Regarding the management of WM, it was proposed that initiation of therapy can be based on symptoms such as recurrent fever, night sweats, fatigue, anemia, or weight loss rather than on the serum IgM levels. In addition, symptoms due to hyperviscosity syndrome, renal insufficiency, or symptomatic cryoglobulinemia may also be indications for therapy initiation [22]. Besides effective plasmapheresis in the management of hyperviscosity [19], chemotherapy with a combination of rituximab and 2-chloro-2′-deoxyadenosine (2-CDA), or of rituximab and bendamustine, has been proven effective for WM [23-25]. This was confirmed by the success of rituximab/2-CDA combination therapy in our Case 1 as well as a partial response of rituximab/bendamustine therapy in our Case 2. We also successfully managed Case 1 during the maintenance therapy with a combination of rituximab and thalidomide.

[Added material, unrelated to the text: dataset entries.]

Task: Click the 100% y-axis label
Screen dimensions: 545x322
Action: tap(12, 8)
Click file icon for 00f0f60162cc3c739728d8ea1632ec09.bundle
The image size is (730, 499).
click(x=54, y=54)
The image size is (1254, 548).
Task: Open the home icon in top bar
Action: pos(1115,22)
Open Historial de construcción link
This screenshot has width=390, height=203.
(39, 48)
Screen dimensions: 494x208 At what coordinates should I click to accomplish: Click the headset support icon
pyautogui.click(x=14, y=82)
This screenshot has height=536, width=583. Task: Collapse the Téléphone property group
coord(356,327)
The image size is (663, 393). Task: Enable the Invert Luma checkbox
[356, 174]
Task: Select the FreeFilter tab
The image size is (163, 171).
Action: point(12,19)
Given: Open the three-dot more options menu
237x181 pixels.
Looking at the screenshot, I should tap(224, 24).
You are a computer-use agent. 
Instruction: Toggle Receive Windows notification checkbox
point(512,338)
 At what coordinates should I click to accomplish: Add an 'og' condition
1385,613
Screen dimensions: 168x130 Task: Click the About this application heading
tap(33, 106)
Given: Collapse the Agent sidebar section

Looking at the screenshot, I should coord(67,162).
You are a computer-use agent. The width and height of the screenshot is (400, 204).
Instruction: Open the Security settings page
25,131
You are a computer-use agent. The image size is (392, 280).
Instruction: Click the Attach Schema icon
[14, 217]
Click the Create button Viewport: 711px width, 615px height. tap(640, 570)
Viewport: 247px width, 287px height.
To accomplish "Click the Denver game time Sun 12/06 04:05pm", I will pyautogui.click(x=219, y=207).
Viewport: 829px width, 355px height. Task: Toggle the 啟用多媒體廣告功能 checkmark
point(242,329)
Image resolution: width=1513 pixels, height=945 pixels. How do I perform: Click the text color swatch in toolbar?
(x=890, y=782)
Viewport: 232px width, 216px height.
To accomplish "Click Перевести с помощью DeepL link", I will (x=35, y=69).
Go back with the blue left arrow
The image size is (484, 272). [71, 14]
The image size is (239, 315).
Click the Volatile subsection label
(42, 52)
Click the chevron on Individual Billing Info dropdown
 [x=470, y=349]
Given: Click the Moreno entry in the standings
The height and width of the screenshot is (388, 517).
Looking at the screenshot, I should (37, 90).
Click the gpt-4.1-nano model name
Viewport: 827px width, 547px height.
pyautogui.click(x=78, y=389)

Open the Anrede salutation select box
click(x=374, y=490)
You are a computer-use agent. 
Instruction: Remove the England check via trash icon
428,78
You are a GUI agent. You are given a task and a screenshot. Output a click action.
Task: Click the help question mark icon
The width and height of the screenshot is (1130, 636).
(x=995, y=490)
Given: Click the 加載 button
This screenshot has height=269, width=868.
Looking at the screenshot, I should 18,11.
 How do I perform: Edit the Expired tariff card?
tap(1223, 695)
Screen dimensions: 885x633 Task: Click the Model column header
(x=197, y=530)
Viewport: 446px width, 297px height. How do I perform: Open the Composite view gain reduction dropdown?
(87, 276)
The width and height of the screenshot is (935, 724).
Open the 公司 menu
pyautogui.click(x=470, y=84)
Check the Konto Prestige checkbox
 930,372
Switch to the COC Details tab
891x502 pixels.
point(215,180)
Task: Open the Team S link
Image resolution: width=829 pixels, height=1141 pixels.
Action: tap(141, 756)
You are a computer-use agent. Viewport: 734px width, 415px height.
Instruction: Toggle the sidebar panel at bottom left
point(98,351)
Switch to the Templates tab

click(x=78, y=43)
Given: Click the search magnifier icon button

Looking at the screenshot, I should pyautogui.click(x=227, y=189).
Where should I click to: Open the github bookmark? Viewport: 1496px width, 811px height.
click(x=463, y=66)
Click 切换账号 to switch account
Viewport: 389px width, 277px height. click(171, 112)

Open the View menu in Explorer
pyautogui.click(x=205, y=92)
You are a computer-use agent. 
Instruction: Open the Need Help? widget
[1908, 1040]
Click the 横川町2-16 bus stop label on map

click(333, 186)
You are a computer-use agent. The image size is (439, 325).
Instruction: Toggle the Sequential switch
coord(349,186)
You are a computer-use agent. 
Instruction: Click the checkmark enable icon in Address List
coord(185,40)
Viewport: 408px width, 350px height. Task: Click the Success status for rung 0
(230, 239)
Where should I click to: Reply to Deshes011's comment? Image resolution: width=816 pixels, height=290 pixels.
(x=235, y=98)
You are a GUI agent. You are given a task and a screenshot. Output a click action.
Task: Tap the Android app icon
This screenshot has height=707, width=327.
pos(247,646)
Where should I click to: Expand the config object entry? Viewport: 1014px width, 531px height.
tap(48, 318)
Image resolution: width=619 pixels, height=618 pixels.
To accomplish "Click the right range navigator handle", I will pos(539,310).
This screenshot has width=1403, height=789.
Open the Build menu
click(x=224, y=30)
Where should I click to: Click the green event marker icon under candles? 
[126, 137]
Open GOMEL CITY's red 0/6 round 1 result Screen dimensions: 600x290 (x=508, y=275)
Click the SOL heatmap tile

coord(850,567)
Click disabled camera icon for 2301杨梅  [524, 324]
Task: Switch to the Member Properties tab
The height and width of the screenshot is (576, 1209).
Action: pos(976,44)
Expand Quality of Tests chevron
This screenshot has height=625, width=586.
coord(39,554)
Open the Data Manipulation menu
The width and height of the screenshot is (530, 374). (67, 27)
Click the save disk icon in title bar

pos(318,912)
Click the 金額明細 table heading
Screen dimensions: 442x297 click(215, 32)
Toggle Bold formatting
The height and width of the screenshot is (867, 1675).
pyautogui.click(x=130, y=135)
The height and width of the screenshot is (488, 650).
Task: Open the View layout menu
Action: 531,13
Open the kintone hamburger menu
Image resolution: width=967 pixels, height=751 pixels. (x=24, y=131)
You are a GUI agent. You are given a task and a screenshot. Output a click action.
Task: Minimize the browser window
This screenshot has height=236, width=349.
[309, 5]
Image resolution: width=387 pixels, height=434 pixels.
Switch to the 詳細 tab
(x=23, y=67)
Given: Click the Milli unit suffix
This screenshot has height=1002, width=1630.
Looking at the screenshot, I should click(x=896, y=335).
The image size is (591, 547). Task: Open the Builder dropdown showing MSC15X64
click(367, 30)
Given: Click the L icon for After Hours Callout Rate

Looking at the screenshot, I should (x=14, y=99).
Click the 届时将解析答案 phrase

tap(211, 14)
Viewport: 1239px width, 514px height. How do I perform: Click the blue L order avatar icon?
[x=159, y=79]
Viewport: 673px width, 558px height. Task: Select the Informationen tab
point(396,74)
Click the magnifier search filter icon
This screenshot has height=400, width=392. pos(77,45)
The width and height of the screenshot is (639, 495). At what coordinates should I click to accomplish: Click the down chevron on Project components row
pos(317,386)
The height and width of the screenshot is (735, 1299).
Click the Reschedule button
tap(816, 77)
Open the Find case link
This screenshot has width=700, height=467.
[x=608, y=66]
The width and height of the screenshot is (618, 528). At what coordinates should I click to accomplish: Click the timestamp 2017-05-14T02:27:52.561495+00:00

More recent treatment recommendations in the international consensus paper for WM include other novel and promising agents such as ofatumumab, lenalidomide, bortezomib, and the BTK inhibitor ibrutinib. [8]. However, because of his early death, our Case 2 lost the chance of receiving such novel therapeutic measures.

In summary, we presented two cases of WM; one with CNS symptoms and severe retinopathy, and one with renal failure that was due to tubulointerstitial infiltration of LPL cells (as confirmed by renal biopsy). To obtain excellent outcomes in patients with WM, it is essential that ophthalmological and/or renal problems are early diagnosed and appropriately managed.